The dataset is also not explicitly labeled. Manually labeling the dataset is generally too time consuming and very tedious, especially considering access to petroleum engineering subject matter experts (SMEs) is often limited. Fully automatic labeling can also be problematic. For example, although the artificial lift system failure events are recorded in the artificial lift database, they are not suitable for direct use because of semantic differences in the interpretation of artificial lift system failure dates. The artificial lift system failure dates in the database do not correspond to the actual failure dates, or even to the dates when the SMEs first noticed the failures. Rather, the recorded failure dates typically correspond to the date when the workers shut down an artificial lift well to begin repairs. Because of the backlog of artificial lift system repair jobs, the difference can be several months between the actual failure dates and the recorded failure dates. Moreover, even if the exact failure dates are known, differentiation of the failures among normal, pre-failure and failure signals still needs to be performed.
FIG. 1 shows an example artificial lift system failure where several selected attributes collected through POC equipment are displayed. In particular, FIG. 1 illustrates peak surface load, surface card area, and the number of pumping cycles. As shown in FIG. 1, the failure of the artificial lift system was detected by field personnel on Mar. 31, 2010. After pulling all the pumping systems above the ground, it was discovered that there were holes on the tubing that caused leaking problems, which in turn, reduced the fluid load the rod pump carried to the surface. Through a “look back” process, subject matter experts determined “rod cut” events likely started as early as Nov. 25, 2009 where the rod began cutting the tubing. The problem grew worse over time, cutting large holes into the tubing. The actual leak likely started around Feb. 24, 2010. Therefore, the difference between the actual failure date and the recorded failure date was over a month.

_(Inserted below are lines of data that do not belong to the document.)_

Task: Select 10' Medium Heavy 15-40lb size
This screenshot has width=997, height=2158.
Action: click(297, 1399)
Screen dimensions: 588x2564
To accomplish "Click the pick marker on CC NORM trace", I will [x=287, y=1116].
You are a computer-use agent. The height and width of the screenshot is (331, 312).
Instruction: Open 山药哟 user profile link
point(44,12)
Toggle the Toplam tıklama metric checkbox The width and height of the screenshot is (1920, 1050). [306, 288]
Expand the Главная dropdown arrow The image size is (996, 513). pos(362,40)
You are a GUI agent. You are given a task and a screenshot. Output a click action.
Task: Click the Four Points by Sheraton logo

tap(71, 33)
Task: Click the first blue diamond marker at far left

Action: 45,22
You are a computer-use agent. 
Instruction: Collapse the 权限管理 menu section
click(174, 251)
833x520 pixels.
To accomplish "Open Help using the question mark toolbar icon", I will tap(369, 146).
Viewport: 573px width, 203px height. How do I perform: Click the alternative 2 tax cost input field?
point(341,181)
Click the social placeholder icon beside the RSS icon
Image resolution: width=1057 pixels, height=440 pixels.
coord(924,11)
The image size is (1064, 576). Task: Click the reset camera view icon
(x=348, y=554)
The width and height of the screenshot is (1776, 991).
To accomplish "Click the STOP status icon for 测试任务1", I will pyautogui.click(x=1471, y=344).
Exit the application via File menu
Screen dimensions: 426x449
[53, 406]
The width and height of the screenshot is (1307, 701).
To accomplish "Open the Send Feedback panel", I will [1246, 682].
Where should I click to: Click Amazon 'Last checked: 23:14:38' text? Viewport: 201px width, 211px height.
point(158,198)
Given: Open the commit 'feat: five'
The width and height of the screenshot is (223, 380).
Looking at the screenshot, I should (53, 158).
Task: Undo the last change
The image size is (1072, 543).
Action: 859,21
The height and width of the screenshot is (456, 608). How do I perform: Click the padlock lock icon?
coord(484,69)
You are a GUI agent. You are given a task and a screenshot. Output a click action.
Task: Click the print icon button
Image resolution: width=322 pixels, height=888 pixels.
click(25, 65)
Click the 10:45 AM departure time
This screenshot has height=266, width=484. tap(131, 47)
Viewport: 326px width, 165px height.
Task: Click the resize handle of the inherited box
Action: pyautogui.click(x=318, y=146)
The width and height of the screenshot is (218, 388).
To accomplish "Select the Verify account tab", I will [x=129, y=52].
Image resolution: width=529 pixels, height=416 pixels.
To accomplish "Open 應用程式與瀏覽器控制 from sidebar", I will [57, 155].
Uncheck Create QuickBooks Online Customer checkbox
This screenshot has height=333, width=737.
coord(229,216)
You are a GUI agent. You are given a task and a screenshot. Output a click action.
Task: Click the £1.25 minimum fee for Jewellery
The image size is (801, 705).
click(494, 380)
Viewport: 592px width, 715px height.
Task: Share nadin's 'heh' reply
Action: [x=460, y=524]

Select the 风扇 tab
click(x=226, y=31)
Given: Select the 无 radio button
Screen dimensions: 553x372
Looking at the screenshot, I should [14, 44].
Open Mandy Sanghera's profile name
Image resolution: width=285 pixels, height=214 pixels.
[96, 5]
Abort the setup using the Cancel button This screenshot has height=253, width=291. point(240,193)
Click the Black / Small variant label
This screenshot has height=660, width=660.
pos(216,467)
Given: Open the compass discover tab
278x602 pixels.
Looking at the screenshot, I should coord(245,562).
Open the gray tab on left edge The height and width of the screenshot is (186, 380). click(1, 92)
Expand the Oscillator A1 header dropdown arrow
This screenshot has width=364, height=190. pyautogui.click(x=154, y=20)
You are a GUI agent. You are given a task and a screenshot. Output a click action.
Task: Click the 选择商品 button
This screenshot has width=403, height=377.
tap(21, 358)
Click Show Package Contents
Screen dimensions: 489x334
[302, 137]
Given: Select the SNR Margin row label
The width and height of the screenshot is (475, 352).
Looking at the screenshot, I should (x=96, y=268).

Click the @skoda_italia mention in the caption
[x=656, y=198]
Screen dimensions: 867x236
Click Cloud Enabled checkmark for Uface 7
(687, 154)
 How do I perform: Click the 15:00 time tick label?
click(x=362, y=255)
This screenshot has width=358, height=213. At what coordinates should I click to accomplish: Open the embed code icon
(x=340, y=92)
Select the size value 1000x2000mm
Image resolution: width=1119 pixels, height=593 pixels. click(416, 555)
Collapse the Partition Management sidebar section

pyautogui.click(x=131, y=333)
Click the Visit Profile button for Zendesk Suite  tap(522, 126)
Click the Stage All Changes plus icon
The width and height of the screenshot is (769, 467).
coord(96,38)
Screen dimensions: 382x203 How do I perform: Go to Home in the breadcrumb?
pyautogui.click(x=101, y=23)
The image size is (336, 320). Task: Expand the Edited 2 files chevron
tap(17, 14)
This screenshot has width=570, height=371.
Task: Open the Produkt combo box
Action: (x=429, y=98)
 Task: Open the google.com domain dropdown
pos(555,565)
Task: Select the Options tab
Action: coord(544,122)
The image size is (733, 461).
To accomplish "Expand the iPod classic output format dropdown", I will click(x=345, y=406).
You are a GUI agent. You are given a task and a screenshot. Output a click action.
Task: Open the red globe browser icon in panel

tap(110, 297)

There is a need for more automated systems, such as artificial intelligent systems that can dynamically keep track of certain parameters in each and every unit, give early indications or warnings of failures, and provide suggestions on types of maintenance work required based on the knowledge acquired from previous best practices. Such systems would be an asset to industry personnel by allowing them to be more proactive and to make better maintenance decisions. These systems would increase the efficiency of the pumping units and bring down Operating Expenditure (OPEX), thereby making pumping operations more economical.